Task statement ▸ Continue the article below about the documentary Children of the Black Garden, starting right after its last sentence.

Selected extract ▸
=== Begin Enclosure ===

It was the late Wadowska-Król, then a young paediatrician and now sometimes described as the “Polish Erin Brockovich”, who recognised the signs of severe lead poisoning in her patients. According to the project, some of the children she treated had toxin levels exceeding safe limits by up to 900%. Her efforts helped save thousands of children, but also brought her into conflict with the communist authorities, who worked to contain the scandal and silence its consequences.

Children of the Black Garden approaches this history through Agnieszka’s present-day investigation. She sets out to decode her grandmother’s records, identify those responsible, build alliances with experts and gain the trust of surviving patients — the so-called “lead children” — many of whom never received compensation or support from the state. The film will follow her as she tries to convince people that justice, however uncertain or belated, is still worth pursuing.

At the same time, Agnieszka’s artistic practice becomes part of the process. As a choreographer and theatre-maker, she begins developing a stage work about her grandmother and hopes to involve former patients in confronting their memories through performance. The investigation therefore becomes not only a search for truth, but also a form of artistic mourning and transmission, shaped by Agnieszka’s deep bond with the woman whose work she is now trying to understand.

The film’s contemporary emotional stakes are intensified by Agnieszka’s personal struggle with infertility. As she undergoes fertility treatment and IVF, she begins to question whether environmental toxins such as lead and cadmium may still be affecting her generation. The film’s three central threads — the grandmother’s hidden archive, Agnieszka’s investigation and her attempt to conceive — will intersect.

The filmmakers describe the project as an intimate observational documentary rather than a conventional historical exposé. The film will stay close to Agnieszka as the story develops, allowing the narrative to emerge through lived moments, gestures and emotional shifts rather than explanatory voice-over or traditional interviews. The final structure will be shaped during editing, depending on how both the investigation and the IVF process evolve.

=== End Enclosure ===

Given entries ▸
=== Begin Enclosure ===

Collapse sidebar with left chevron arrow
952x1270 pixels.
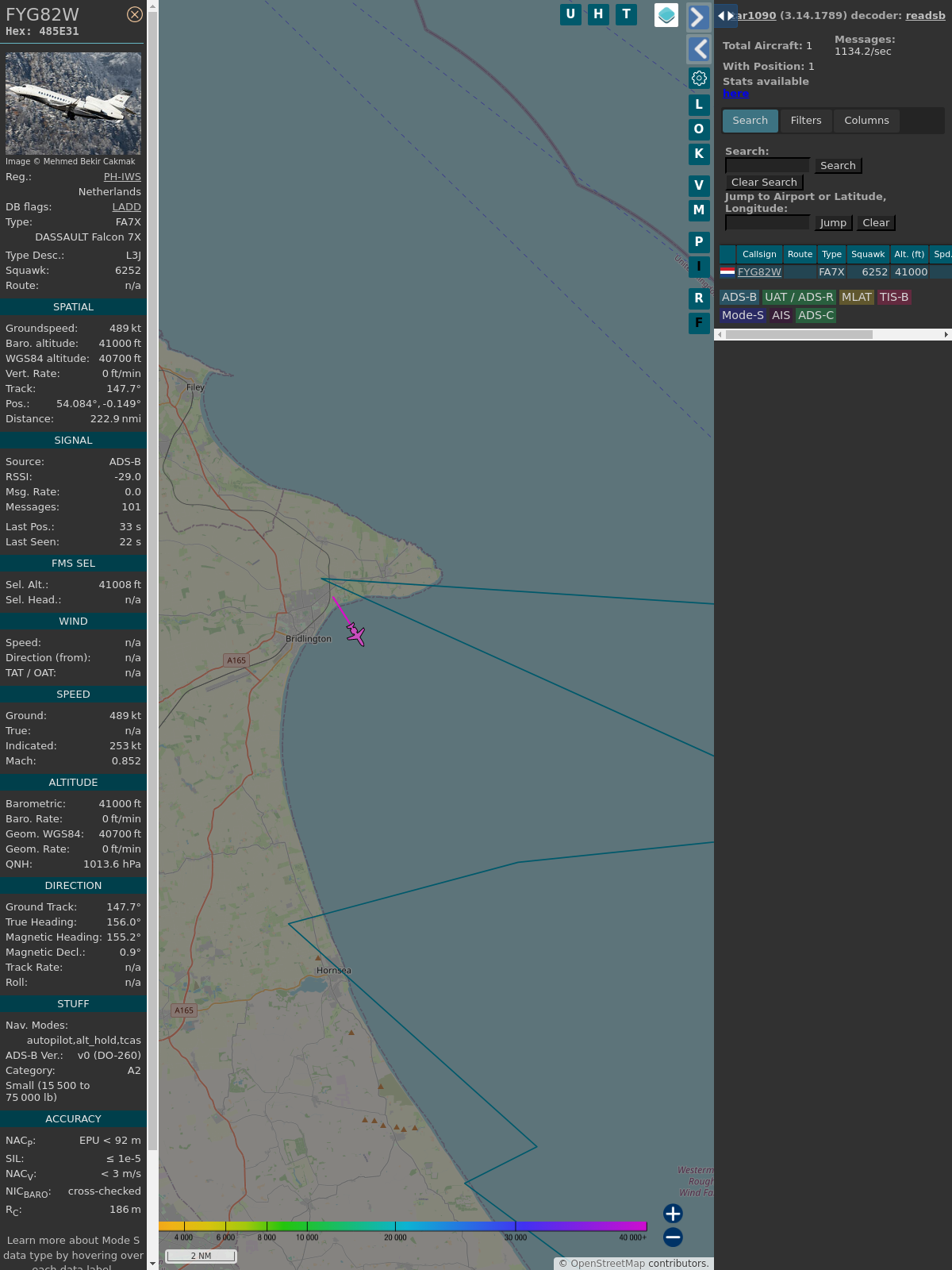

=== End Enclosure ===
=== Begin Enclosure ===

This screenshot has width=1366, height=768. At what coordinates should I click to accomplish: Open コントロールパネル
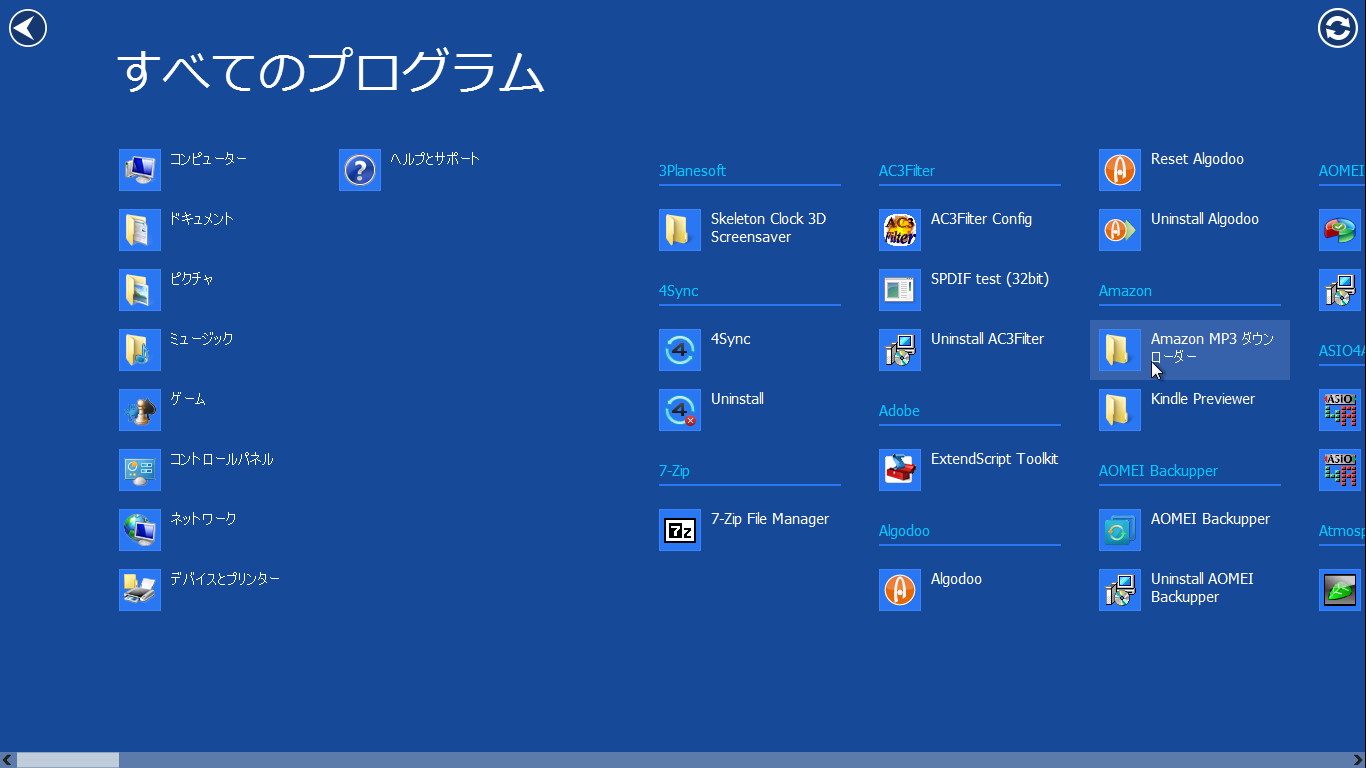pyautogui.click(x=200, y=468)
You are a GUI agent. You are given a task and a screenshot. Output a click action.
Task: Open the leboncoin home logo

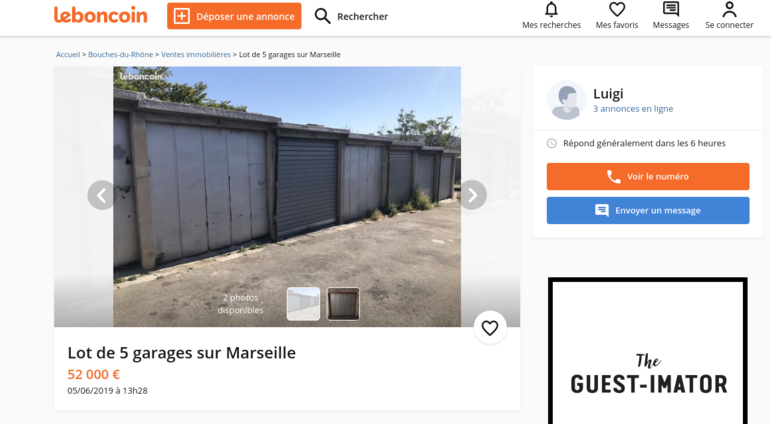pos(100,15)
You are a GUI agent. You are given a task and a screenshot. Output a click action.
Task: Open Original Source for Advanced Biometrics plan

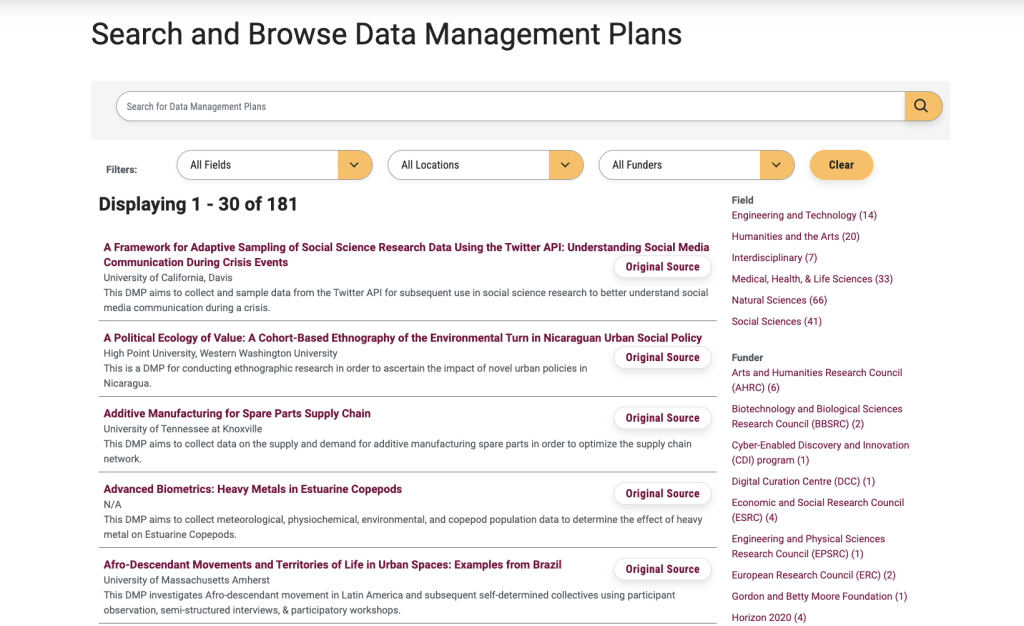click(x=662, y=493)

=== End Enclosure ===
=== Begin Enclosure ===

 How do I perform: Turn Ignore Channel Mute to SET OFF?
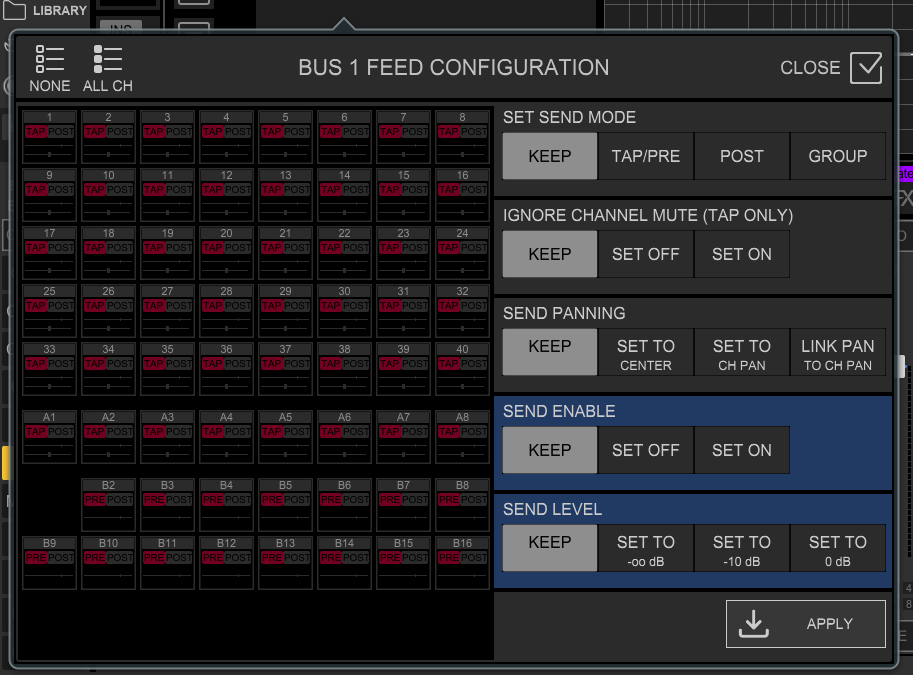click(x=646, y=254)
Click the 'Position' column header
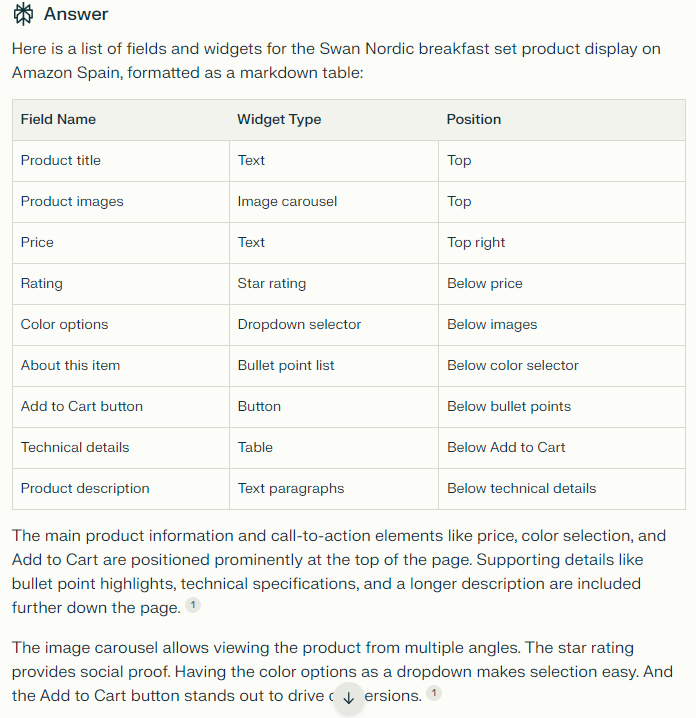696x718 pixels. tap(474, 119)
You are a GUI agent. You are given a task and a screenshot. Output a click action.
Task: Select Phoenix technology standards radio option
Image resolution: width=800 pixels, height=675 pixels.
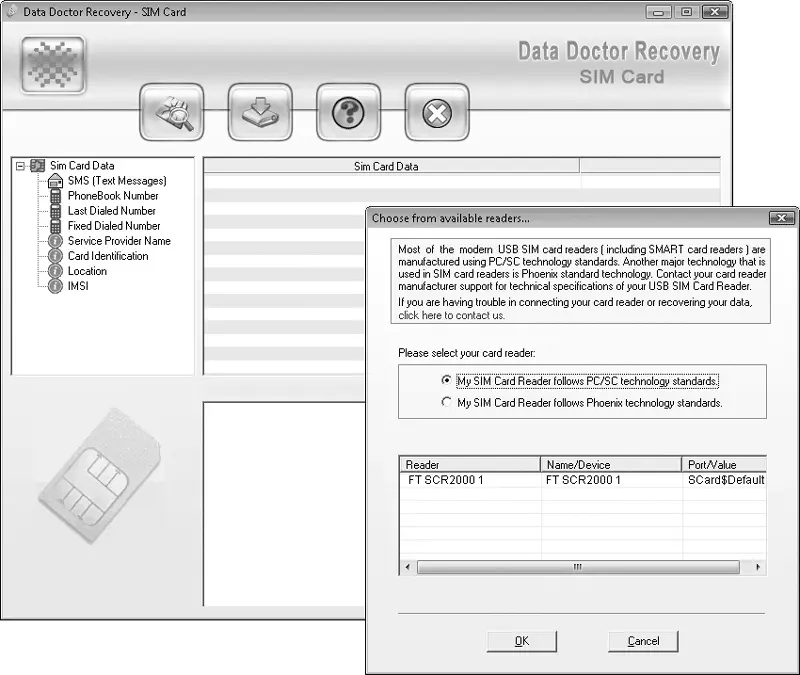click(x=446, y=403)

=== End Enclosure ===

Exercise result ▸
Visually, Children of the Black Garden will contrast the dark, textured landscapes of Silesia — former industrial sites, decaying infrastructure and post-industrial neighbourhoods — with the sterile, controlled spaces of IVF clinics, laboratories and academic institutions. The project materials also identify air as a key symbolic motif: smoke, dust, vapour and wind will be used to make visible the unseen forces of environmental toxicity and inherited contamination.

For Kowalski, the project continues his interest in character-driven documentary storytelling and social investigation. His feature-length debut The Pawnshop screened at nearly 100 international festivals and won 25 awards, including the Grand Prix at MDAG and Best Film from Central and Eastern Europe at Astra. The film also received IDA Award nominations for Best Film and Best Director, as well as a Doc Alliance Award nomination at Cannes.

Kowalski previously spent more than 16 years in Polish television, directing over 200 social reports and documentaries. For six years, he led a team focused on missing persons cases, an experience that shaped his approach to investigative narratives and stories built around ordinary people caught in wider social systems.

Producer Anna Mazerant also worked on The Pawnshop. On Children of the Black Garden, she is overseeing production, financing strategy and international co-production development.